Lasso achieves a better performance than LS, this implies using a sparse solution is an effective way to handle noisy microblog texts as it can select features in an automatic way.

When there is only 50% data for training, our method still outperforms other methods on OMD and HCR and the performance of SASS is not sensitive to the changes of the size of training data. This demonstrates we can save a lot of cost in labeling, which has its significance to solve the problem of “lack of manually labeled training data”.

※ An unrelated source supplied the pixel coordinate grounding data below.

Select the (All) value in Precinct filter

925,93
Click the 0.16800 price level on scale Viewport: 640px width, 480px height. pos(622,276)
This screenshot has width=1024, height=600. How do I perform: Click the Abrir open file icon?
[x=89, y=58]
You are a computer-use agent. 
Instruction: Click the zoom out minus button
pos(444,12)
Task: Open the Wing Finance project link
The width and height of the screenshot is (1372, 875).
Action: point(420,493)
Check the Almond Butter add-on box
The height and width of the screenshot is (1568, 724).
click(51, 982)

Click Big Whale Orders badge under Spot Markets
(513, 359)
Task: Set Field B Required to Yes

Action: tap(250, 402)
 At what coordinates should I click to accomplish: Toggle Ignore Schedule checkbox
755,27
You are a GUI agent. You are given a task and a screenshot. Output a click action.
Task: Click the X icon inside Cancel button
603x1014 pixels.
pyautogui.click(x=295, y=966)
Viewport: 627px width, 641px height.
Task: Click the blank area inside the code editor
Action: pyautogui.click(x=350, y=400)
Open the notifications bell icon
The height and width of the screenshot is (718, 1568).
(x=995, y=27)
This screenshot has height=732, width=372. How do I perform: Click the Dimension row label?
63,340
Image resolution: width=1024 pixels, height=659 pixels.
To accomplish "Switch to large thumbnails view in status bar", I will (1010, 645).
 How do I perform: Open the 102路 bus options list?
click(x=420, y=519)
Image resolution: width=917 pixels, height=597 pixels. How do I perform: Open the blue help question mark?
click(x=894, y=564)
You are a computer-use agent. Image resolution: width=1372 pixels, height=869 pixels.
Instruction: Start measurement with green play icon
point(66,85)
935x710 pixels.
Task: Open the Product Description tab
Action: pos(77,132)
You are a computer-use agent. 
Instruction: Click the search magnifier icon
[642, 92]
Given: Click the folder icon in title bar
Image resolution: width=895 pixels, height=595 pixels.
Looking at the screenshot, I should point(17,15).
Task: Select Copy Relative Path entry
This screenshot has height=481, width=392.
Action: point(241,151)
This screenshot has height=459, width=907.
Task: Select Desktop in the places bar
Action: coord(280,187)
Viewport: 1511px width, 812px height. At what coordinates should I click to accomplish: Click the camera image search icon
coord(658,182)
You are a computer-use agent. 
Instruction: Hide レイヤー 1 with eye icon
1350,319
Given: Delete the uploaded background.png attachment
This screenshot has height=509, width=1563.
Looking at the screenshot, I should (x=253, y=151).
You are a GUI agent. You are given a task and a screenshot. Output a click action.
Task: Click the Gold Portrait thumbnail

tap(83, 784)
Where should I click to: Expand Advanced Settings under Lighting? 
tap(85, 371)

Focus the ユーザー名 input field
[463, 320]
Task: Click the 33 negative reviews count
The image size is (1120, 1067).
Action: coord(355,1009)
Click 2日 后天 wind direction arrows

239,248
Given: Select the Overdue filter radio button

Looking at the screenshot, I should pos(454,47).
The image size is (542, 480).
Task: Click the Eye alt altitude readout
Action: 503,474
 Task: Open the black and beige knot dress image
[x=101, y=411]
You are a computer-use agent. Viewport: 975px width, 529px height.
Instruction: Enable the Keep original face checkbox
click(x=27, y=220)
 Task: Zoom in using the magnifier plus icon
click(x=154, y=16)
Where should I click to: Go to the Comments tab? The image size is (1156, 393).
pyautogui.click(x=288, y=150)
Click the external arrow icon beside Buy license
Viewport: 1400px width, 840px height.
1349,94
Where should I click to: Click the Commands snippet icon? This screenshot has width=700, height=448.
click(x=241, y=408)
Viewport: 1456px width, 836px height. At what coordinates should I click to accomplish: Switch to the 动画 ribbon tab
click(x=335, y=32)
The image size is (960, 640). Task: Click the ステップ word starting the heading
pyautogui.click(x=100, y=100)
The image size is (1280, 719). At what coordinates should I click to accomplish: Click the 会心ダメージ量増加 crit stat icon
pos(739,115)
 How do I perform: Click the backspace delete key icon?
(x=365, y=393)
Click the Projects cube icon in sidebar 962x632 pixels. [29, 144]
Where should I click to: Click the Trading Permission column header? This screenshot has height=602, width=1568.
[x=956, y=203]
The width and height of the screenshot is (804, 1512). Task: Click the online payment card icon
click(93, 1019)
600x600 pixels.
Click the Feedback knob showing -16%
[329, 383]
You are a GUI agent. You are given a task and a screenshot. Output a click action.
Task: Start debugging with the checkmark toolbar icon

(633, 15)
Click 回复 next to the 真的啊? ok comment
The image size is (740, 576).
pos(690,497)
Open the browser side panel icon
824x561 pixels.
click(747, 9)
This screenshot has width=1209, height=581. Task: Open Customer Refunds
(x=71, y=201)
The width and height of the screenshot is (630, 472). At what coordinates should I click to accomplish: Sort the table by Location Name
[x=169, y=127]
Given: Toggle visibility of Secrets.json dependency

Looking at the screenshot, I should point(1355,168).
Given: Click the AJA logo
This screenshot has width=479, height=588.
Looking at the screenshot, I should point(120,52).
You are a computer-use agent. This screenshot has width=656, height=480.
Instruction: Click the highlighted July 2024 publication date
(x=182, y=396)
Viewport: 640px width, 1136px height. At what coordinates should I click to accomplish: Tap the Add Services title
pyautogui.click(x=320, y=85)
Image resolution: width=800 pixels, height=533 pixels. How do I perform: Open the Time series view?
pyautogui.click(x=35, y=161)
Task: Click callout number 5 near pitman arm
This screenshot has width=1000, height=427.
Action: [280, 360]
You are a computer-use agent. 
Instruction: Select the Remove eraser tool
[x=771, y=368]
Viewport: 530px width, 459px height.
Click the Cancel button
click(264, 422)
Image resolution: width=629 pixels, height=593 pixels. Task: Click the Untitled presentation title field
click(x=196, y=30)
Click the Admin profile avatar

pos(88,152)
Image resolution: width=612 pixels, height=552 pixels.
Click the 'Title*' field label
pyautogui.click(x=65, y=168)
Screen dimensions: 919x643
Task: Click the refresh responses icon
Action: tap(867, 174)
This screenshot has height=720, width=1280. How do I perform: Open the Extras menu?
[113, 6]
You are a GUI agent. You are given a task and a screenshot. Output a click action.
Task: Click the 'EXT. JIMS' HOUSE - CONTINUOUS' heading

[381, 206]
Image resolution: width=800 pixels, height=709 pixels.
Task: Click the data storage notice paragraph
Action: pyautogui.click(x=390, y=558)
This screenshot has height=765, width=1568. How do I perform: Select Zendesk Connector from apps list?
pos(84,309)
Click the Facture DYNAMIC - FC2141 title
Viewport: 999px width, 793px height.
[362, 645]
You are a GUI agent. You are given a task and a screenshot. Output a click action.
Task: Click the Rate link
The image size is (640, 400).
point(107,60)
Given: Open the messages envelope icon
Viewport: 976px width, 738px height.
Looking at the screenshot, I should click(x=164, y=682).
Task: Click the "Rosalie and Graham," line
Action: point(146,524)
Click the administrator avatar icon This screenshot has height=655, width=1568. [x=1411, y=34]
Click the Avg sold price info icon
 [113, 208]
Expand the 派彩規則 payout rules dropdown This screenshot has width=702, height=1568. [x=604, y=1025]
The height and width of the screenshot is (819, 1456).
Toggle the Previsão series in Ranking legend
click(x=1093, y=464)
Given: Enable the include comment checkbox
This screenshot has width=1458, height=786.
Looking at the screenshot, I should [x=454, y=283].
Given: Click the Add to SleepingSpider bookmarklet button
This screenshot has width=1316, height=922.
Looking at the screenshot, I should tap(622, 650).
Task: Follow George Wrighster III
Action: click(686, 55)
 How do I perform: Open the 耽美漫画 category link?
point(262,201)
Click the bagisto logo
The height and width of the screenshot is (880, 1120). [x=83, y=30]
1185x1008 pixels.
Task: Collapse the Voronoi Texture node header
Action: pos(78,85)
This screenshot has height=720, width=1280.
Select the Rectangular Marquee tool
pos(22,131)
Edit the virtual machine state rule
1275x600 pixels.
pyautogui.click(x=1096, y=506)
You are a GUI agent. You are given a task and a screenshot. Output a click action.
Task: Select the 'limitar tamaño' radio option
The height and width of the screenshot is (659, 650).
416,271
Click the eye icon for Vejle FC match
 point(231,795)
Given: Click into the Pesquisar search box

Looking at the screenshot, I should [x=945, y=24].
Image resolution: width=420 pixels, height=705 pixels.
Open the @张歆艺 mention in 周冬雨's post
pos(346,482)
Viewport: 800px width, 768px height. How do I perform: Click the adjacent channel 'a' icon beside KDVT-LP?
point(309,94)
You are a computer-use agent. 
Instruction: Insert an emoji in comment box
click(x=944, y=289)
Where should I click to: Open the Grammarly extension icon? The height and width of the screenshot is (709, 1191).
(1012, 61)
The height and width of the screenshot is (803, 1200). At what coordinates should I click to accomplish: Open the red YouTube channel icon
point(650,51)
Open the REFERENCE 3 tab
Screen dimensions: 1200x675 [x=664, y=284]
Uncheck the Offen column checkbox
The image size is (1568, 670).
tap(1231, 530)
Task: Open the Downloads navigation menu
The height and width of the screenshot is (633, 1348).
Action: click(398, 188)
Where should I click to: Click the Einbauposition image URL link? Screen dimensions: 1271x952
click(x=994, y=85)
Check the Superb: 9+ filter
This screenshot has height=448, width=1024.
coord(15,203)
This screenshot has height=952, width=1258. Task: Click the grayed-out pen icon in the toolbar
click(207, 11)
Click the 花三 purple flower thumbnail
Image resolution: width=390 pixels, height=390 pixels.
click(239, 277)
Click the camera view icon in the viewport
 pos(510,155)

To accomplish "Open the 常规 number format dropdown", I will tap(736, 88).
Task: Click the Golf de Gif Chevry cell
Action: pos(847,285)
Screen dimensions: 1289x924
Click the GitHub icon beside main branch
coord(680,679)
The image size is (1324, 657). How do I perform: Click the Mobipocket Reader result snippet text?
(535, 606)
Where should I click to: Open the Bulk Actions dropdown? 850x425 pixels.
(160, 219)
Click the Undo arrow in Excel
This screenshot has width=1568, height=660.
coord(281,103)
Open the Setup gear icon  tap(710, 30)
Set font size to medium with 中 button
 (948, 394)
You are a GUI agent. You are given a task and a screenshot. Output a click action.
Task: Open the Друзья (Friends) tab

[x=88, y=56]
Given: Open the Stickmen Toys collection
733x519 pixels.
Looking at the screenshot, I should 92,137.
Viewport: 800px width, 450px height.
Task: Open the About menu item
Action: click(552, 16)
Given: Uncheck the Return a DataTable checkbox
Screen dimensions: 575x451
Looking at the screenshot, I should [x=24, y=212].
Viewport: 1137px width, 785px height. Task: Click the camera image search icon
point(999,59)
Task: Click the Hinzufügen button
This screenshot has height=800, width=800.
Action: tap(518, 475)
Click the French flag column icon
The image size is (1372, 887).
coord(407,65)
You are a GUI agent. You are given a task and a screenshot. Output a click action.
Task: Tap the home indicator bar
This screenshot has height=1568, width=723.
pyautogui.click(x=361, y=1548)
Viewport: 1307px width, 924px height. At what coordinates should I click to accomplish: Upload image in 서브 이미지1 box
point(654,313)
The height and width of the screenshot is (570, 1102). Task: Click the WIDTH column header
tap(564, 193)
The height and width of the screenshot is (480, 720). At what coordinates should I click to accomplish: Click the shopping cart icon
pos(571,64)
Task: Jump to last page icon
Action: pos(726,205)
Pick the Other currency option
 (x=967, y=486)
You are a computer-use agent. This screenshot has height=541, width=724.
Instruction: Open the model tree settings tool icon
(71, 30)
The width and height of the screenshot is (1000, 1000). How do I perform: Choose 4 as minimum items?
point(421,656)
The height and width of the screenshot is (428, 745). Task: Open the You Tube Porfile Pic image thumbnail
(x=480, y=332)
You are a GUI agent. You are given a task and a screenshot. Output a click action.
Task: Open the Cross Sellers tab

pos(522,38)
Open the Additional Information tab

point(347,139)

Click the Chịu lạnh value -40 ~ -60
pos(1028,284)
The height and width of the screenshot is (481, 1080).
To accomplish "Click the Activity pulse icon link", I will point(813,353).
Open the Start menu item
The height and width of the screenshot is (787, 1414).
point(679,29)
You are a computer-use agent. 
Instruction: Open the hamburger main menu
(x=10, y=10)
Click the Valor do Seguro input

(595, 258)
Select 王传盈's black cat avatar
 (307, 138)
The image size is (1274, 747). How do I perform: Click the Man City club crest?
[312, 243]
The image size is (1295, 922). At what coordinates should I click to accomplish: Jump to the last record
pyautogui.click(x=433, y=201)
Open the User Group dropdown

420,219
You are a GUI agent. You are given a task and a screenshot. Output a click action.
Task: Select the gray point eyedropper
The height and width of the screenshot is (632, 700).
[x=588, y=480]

Usefulness of topic context

In this subsection, we introduce topic context into our model and compare SASS with topic context (SASS-T) and SASS in different sizes of training data. Classification results are plotted in Figs 10 and 11 for HCR and OMD respectively. From the figures, we can see that adding topic context can improve the accuracy of microblog sentiment analysis to some extent. Compared with the traditional LS method, SASS-T can get the average percentage improvement by [22.4206% and 17.7539%] in HCR and OMD respectively, which is larger than SASS’s [21.61108% and 15.9152%]. T-tests are also applied in this subsection and there is also a significant improvement with the significance level 0.01 on both datasets. The results indicate the positive effect of using topic context to model the semantic relations between microblogs in microblog sentiment analysis. The reason why adding topics can improve the accuracy of sentiment analysis is that the opinions of a same person and similar users on the same topic usually consistent with each other.

Fig 10

Classification accuracy on HCR with topic context.

Fig 11

Classification accuracy on OMD with topic context.

Parameter analysis

In this subsection, we evaluate the effects of parameter selection of α and β on our method. We use 90% of data on both datasets which are randomly selected, and the left data are used for test. Fig 12 shows the effect of α in detail when β = 1. Obviously, the performance of SASS is not sensitive to the variation of α. When α is too small, social context is not fully used in the sentiment analysis. Thus, the performance increases as α increases from 0. However, when α is too large, the performance of the model mainly depends on social context so it becomes worse. Fig 13 shows the performance of SASS with the variation of β when α = 0.0005.

Fig 12

Sensitivity to hyper-parameter α.

Fig 13

Sensitivity to hyper-parameter β.

It is noted that when β is too large, the performance of our model goes down as it mainly relies on the sparse regularization and many features are filtered by the regularization. When β is too small, the sparse regularization is not fully used and many noises remain in the training set, so the accuracy of sentiment analysis also increases from 0. Besides, it is clear that the model is not very sensitive to the variation of α and β and it is an appealing property as it can save a lot of time to tune parameters.

Conclusion and discussion

In this paper, we propose a new method which using social context to identify sentiment polarity. Inspired by sentimental consistency and emotional contagion, we take three kinds of context into account: user context, structure similarity context, and topic context. We introduce a measure to structure similarity, build structure similarity matrix. We also introduce topic context and build a topic context matrix. We add all these contexts into the model by using the Laplacian matrix of the graph constructed by the contexts. Experimental results show that structure similarity has a better performance than user direct relations. Besides, adding topic context is helpful for improving the accuracy of sentiment classification. Meanwhile, our method can be easily extended to other models such as semi-supervised classification model proposed by [50] and the structured model proposed by [51].

In this paper, we use Least Squares to model text information of microblogs. In future, we also want to extend Laplacian regularization to support vector machine (SVM) and maximum entropy model to see the differences between them. Deep learning methods have obtained a very good performance across many different NLP tasks recently, so we also want to study how to combine social context with deep learning models.